There is a sense of pride and connection to my Japanese culture when I shop at K-Mart or Kioko. When I buy rice or soy sauce at Monoprix, I feel as though I am cheating or not being a “good Asian.” Many of these pressures are self-imposed. There is a sense my identity is at risk if I buy Asian food at Monoprix, then I am simply the white girl who likes Japanese food instead of a Japanese-American celebrating my culture’s cuisine.  

The Chopstick as a Japanese Cultural Symbol 

Chopsticks are widely used in Eastern Asia as both a utensil for eating and cooking. Mary Douglas discusses the coding of a meal and describes: “Meals properly require the use of at least one mouth-entering utensil per head.” However, her analysis does not interrogate the use of a proper utensil as she focuses more on the coding of the meal instead of the coding of the utensil. Using chopsticks is taught to many young Asian children as a necessary life skill. In my food journal, I used chopsticks many times, most notably when cooking and eating gyoza. Often, I will cook gyoza in the morning and bring it to school for lunch. I was met with difficulties one morning when I tried to lift the gyoza out of the pan with my chopsticks, but they were slippery after steaming them. I resorted to stabbing my gyoza because I was late for school. When I ate my lunch, I made sure to eat my gyoza properly, holding my chopsticks 2/3rds of the way up and eating them in multiple bites. I was careful not to stab them as chopsticks should never be used to stab food, only pick it up. 
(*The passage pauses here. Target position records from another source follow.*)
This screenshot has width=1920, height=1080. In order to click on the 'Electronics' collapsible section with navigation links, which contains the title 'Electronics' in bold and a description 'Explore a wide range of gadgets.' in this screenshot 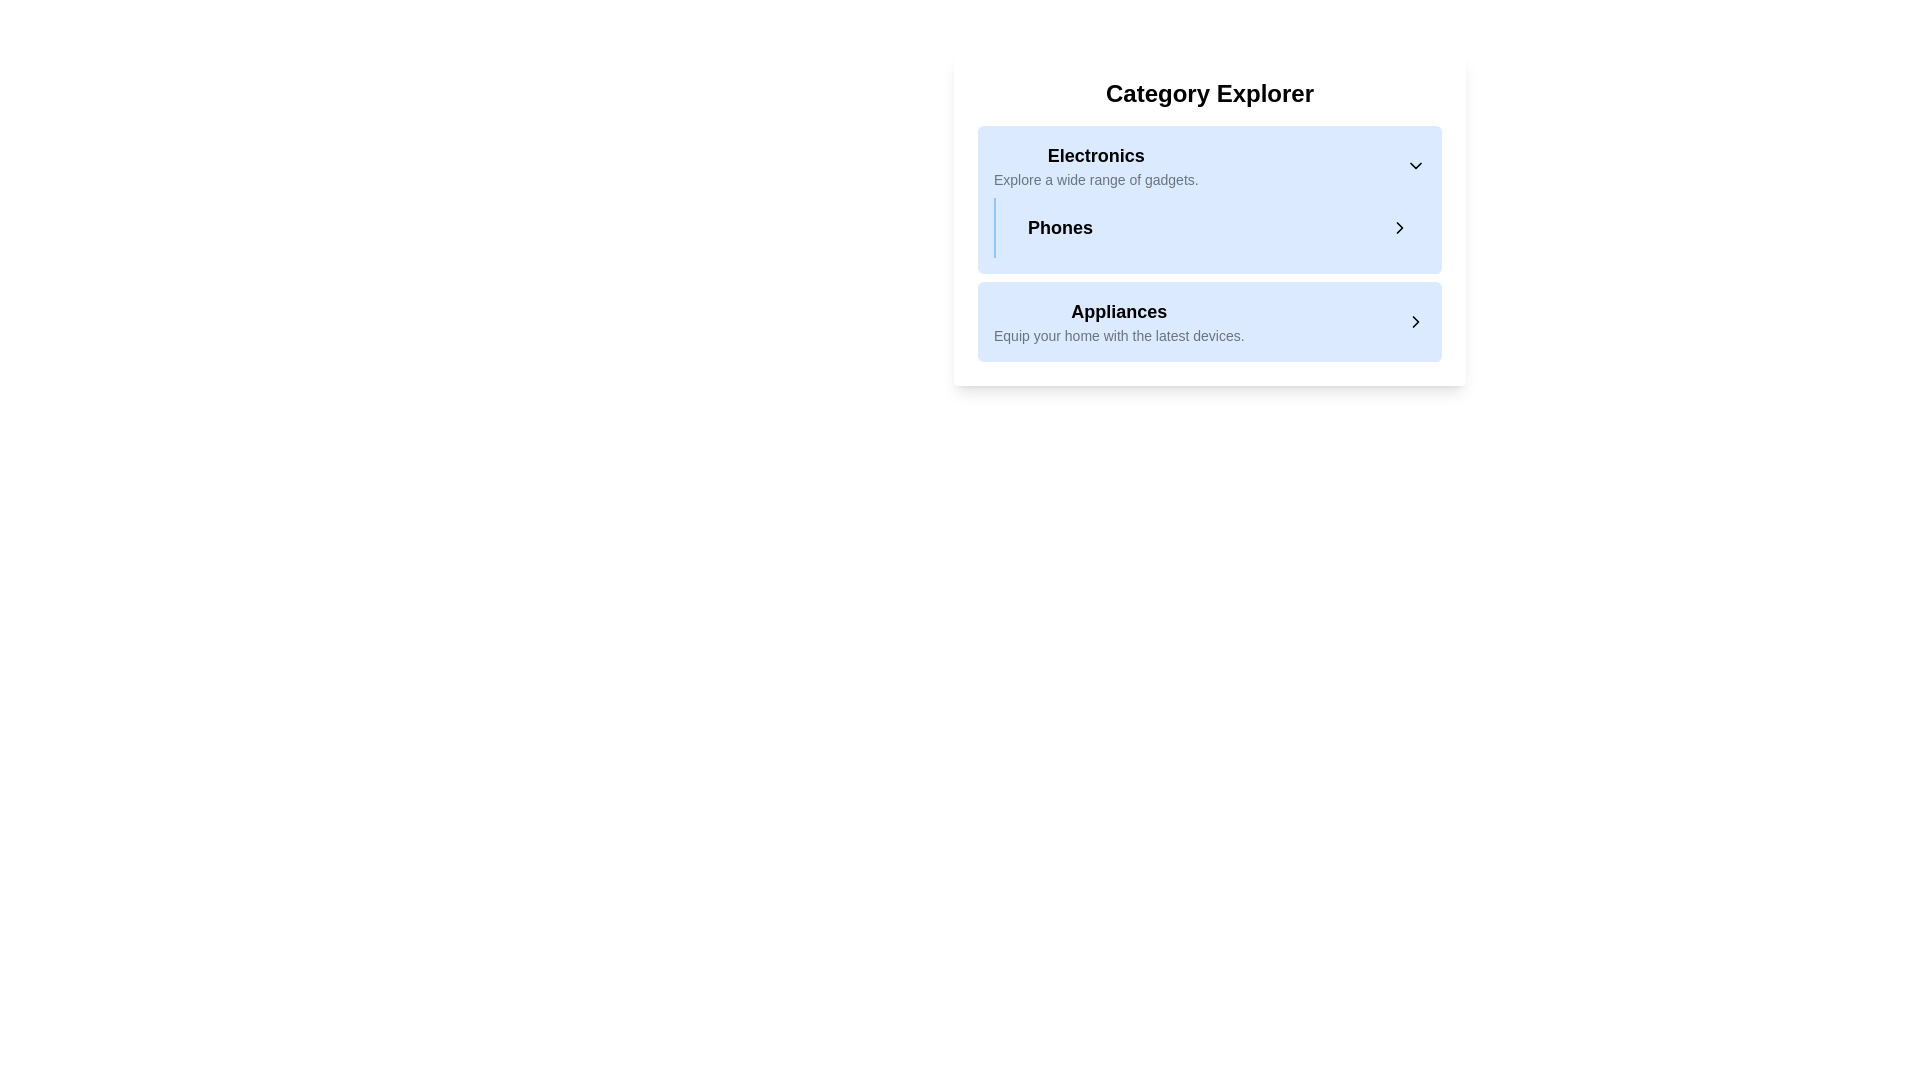, I will do `click(1208, 200)`.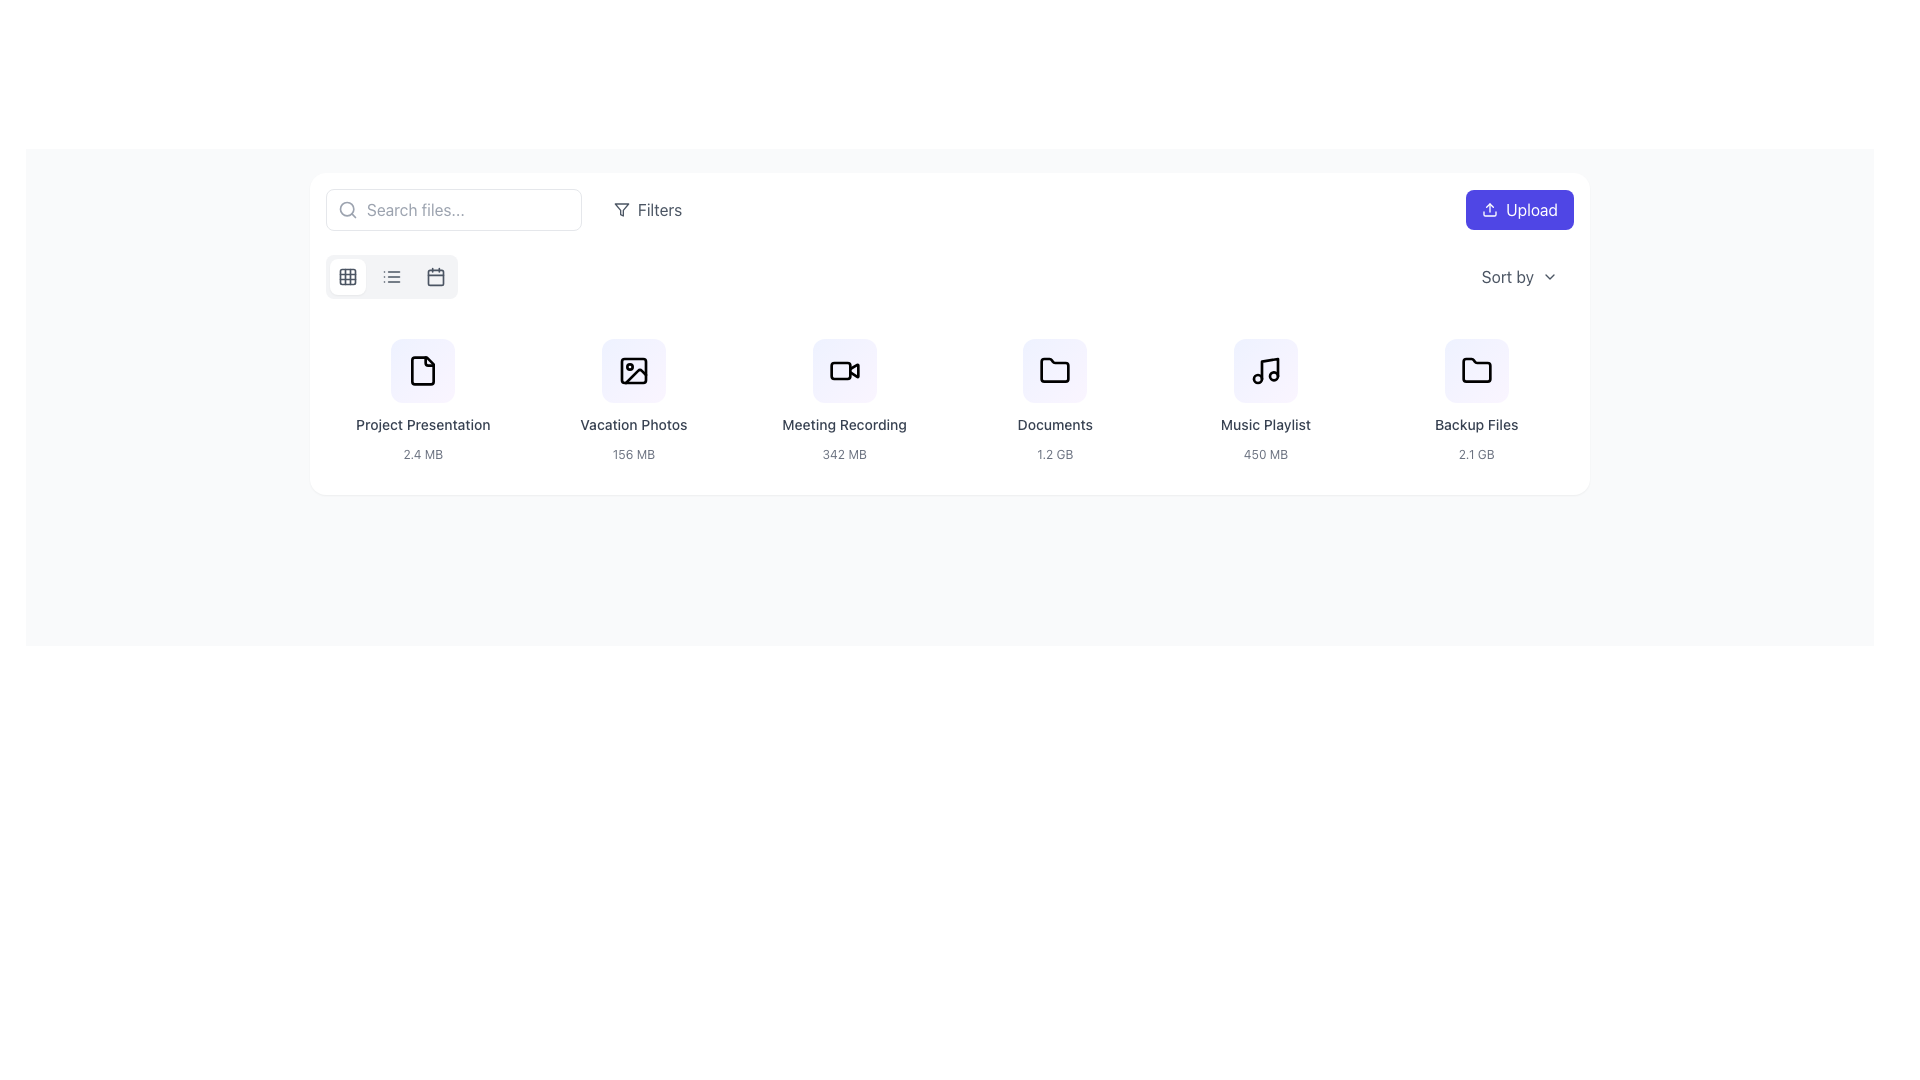 The image size is (1920, 1080). Describe the element at coordinates (1476, 370) in the screenshot. I see `the folder icon associated with 'Backup Files'` at that location.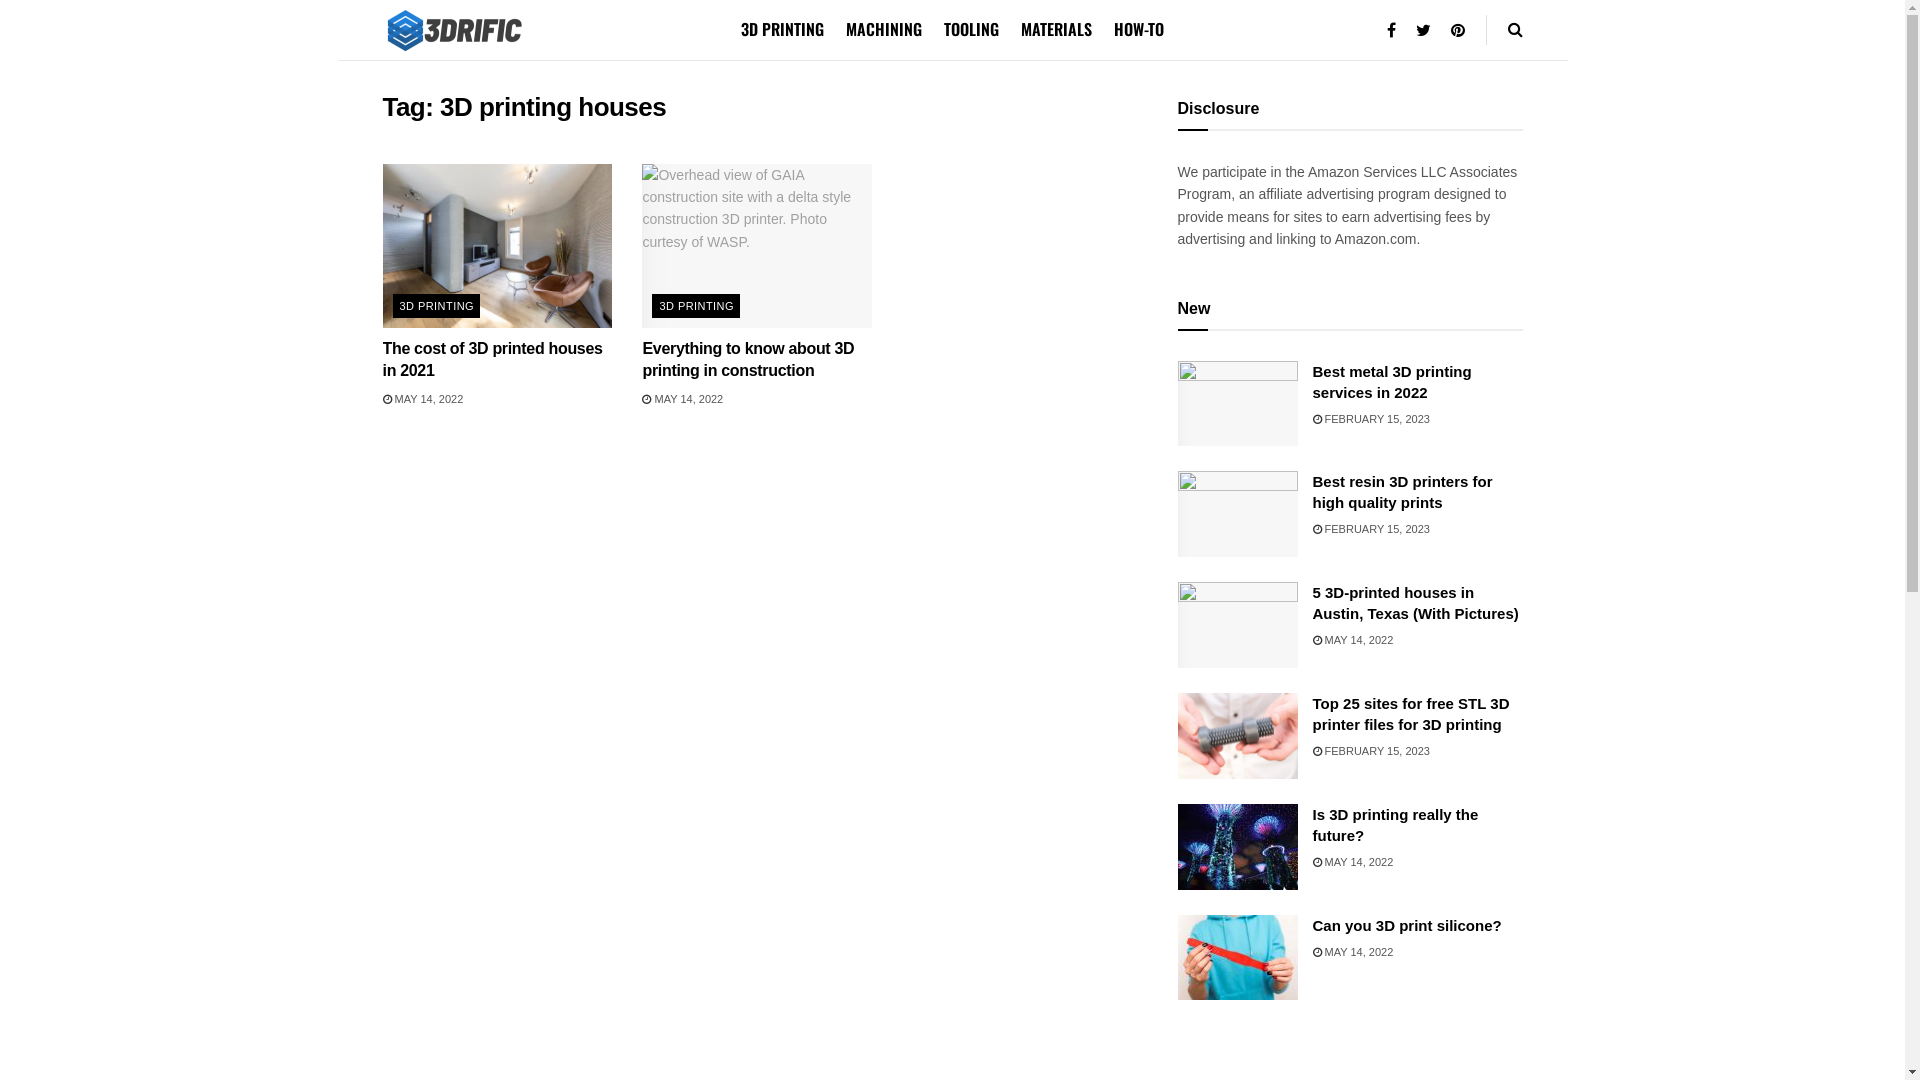 This screenshot has width=1920, height=1080. I want to click on 'HOW-TO', so click(1138, 29).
In her analysis of Japanese obento boxes, Anne Allison discusses the use of chopsticks. She explains that “children were ordered to bring their obento with chopsticks,” as forks and spoons were seen to be too easy to use. The “usage [of chopsticks] marks not only greater effort in skills on the part of the children but their enculturation into being Japanese.” The proper use of chopsticks reveals an introduction to Japanese culture. Although I did not grow up with obento boxes, I did grow up with the pressure to use chopsticks when eating Japanese food. If I did not use chopsticks, I was portrayed as lazy and unwilling, especially at my Japanese aunt’s house or at a Japanese restaurant where using a fork was seen as a cop-out. Thus, when eating gyoza on the eight floor of my school’s building, I felt the pressure to properly represent my culture in fear of being seen as an imposter who did not respect cultural symbols. The use of chopsticks symbolizes the adoption of Japanese culture and improper use reflects poorly on the individual who is seen as not skillful enough and not Japanese enough. 

Food’s cultural takeaways

The creation of identity is a complex and nuanced process. Belonging to multiple cultural groups can increase the tension within an individual to prove they belong to these groups. By eating culturally significant food, using proper utensils, and shopping at culturally significant places, one can strengthen their connection to that part of their identity. Future continuations of these concepts include the questions of What defines identity?, How does this change across cultures and individuals?, and How does an intersection of different cultures influence one’s identity? These questions may remain unanswered, or at best, partially answered. Each individual has their own construction of their identity, making a fractal of stories, experiences, and definitions. So, what does identity mean to you?